■ Cosa fare
(a) Trascrivi dal testo sui giovani italiani all'estero tutto, da "Inoltre è probabile" giù fino a "aprile 2020, www.sitocgie.com).".
(b) Secondo il testo sui giovani italiani all'estero, quanti rientri in Italia nei prossimi mesi ha stimato il CGIE?
(c) Riscrivi in forma più breve il paragrafo del testo sui giovani italiani all'estero che comincia con "Inoltre è probabile riscontrare", senza perdere i fatti principali.

COVID-19, cervelli in fuga e genitori italiani: la speranza è che non tornino

Le prospettive future legate al lavoro e allo studio dei giovani all’estero sono tra i problemi economici posti dalla pandemia da COVID-19. Se, da un lato, la diffusione dello smart working e dell’insegnamento a distanza è stata intesa come una garanzia tanto per la salute quanto per il lavoro, la precarietà insita in molti contratti […]

Le prospettive future legate al lavoro e allo studio dei giovani all’estero sono tra i problemi economici posti dalla pandemia da COVID-19. Se, da un lato, la diffusione dello smart working e dell’insegnamento a distanza è stata intesa come una garanzia tanto per la salute quanto per il lavoro, la precarietà insita in molti contratti di lavoro genera preoccupazione per il futuro anche tra le famiglie transnazionali.

 

Giovani italiani all’estero a rischio disoccupazione

Del resto, la preoccupazione per il futuro di tanti giovani migranti emerge anche dalle considerazioni del Consiglio Generale degli Italiani all’Estero (CGIE), che ha stimato in 100.000 il numero di rientri in Italia nei prossimi mesi a causa della «probabile chiusura di piccole e medie imprese e alle difficoltà a cui andranno incontro lavoratori autonomi, lavoratori interinali con qualificati profili professionali, occupati nella filiera della gastronomia e ristorazione italiana, manodopera stagionale e frontalieri».

Inoltre è probabile riscontrare «una maggiore propensione al rientro da parte dei connazionali di più recente emigrazione, trasferitisi negli ultimi 3-5 anni e non ancora definitivamente integrati nel tessuto socioculturale dei Paesi di arrivo. Al contrario di coloro che vantano un maggior periodo di residenza all’estero, che presuppone livelli di integrazione maggiori e quindi di minor propensione al rientro» (fonte: CGIE al Governo: Reddito di emergenza per italiani all’estero, 6 aprile 2020, www.sitocgie.com).

Si aggiungono due studiosi – Enrico Pugliese e Rodolfo Ricci – che sottolineano il grave rischio occupazionale per gli italiani all’estero, soprattutto tra coloro che appartengono alle nuove mobilità: «Camerieri, commessi di attività commerciali, impiegati in istituti di ricerca, collaboratori di studi di archistar, per i quali la condizione precaria è la norma. E al lavoro precario regolato si aggiunge anche all’estero il lavoro nero. Non si tratta solo della chiusura dei ristoranti, ma ad esempio anche della intera filiera alimentare, che in Paesi come la Germania occupa decine di migliaia di nuovi emigranti italiani. E ci sono situazioni analoghe nel commercio, nelle attività di servizio e altro» (E. Pugliese e R. Ricci, “Solidarietà per gli emigranti, solidarietà per gli immigrati”, Il Manifesto, 14 aprile 2020).

■ Dati

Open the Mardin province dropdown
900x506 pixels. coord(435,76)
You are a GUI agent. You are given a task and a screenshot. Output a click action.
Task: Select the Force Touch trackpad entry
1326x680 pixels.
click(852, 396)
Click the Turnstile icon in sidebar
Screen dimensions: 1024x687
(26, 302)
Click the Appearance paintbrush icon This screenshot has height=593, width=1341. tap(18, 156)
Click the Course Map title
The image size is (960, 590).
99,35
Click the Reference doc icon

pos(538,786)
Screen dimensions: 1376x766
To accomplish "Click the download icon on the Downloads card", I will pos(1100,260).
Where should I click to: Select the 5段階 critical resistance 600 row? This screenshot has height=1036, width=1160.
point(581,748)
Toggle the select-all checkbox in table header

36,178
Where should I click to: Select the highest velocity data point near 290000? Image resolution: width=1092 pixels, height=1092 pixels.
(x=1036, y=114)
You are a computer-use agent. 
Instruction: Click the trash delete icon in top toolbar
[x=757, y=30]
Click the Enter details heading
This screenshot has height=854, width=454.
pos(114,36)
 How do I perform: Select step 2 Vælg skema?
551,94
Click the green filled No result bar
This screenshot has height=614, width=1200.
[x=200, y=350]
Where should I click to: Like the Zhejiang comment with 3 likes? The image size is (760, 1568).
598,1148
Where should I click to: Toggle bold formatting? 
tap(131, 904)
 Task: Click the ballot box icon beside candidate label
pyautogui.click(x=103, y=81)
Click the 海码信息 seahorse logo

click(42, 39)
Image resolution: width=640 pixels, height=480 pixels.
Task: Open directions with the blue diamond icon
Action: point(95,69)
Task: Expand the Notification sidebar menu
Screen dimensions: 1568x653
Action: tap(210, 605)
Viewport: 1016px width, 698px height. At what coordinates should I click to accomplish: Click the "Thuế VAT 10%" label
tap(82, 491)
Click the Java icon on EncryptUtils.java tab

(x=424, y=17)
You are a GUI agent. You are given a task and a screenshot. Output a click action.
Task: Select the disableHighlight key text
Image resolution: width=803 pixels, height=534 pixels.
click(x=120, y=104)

■ Risposte
(a)
Inoltre è probabile riscontrare «una maggiore propensione al rientro da parte dei connazionali di più recente emigrazione, trasferitisi negli ultimi 3-5 anni e non ancora definitivamente integrati nel tessuto socioculturale dei Paesi di arrivo. Al contrario di coloro che vantano un maggior periodo di residenza all’estero, che presuppone livelli di integrazione maggiori e quindi di minor propensione al rientro» (fonte: CGIE al Governo: Reddito di emergenza per italiani all’estero, 6 aprile 2020, www.sitocgie.com).

(b) 100.000 rientri.

(c) Secondo il CGIE, tornano più facilmente gli italiani emigrati negli ultimi 3-5 anni, non ancora del tutto integrati nei Paesi di arrivo. Chi vive all'estero da più tempo è più integrato e quindi meno propenso a rientrare (fonte: CGIE, 6 aprile 2020).